Because there are a fair few situations that have a specific need for internal memory, but it is also possible to use malloc() to exhaust
internal memory, there is a pool reserved specifically for requests that cannot be resolved from external memory; allocating task
stack, DMA buffers and memory that stays accessible when cache is disabled is drawn from this pool. The size of this pool is configurable
in menuconfig.
Chip revisions
==============
There are some issues with certain revisions of the ESP32 that have repercussions for use with external RAM. These are documented in the ESP32
ECO_ document. In particular, ESP-IDF handles the bugs mentioned in the following ways:
ESP32 rev v0
------------
ESP-IDF has no workaround for the bugs in this revision of silicon, and it cannot be used to map external PSRAM into the ESP32s main memory map.
ESP32 rev v1
------------
The bugs in this silicon revision introduce a hazard when certain sequences of machine instructions operate on external memory locations (ESP32 ECO 3.2).
To work around this, the gcc compiler to compile ESP-IDF has been expanded with a flag: ``-mfix-esp32-psram-cache-issue``. With this flag passed to gcc
on the command line, the compiler works around these sequences and only outputs code that can safely be executed.

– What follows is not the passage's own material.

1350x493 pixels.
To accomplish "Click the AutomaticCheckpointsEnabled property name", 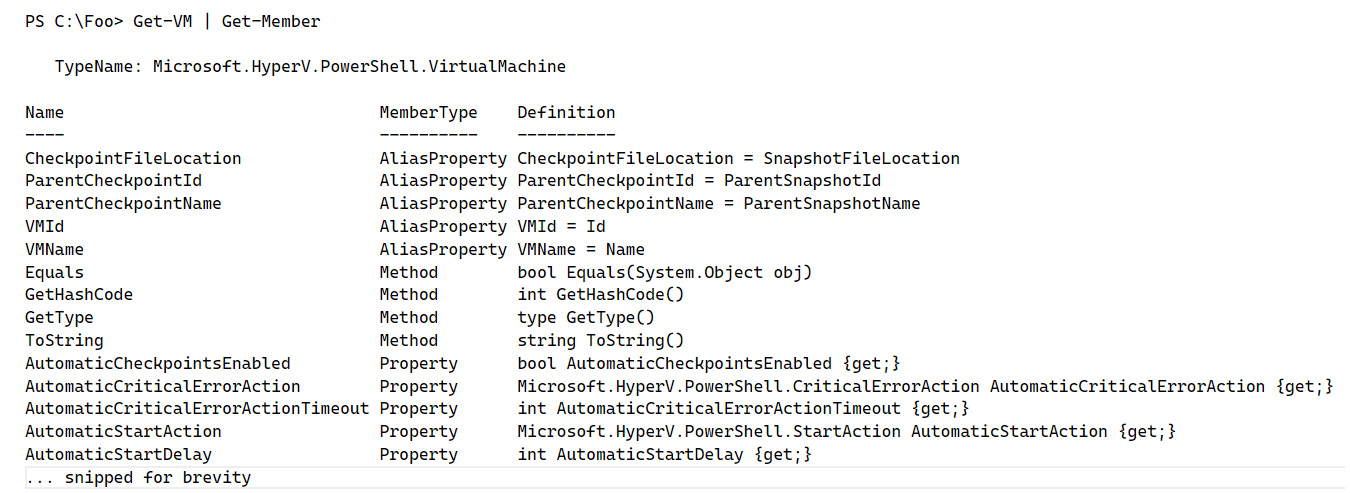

In ESP-IDF, this flag is enabled when you select :envvar:`CONFIG_SPIRAM_CACHE_WORKAROUND`. ESP-IDF also takes other measures to make
sure no combination of PSRAM access plus the offending instruction sets are used: it links to a version of Newlib recompiled with the gcc flag, doesn't use
some ROM functions and allocates static memory for the WiFi stack.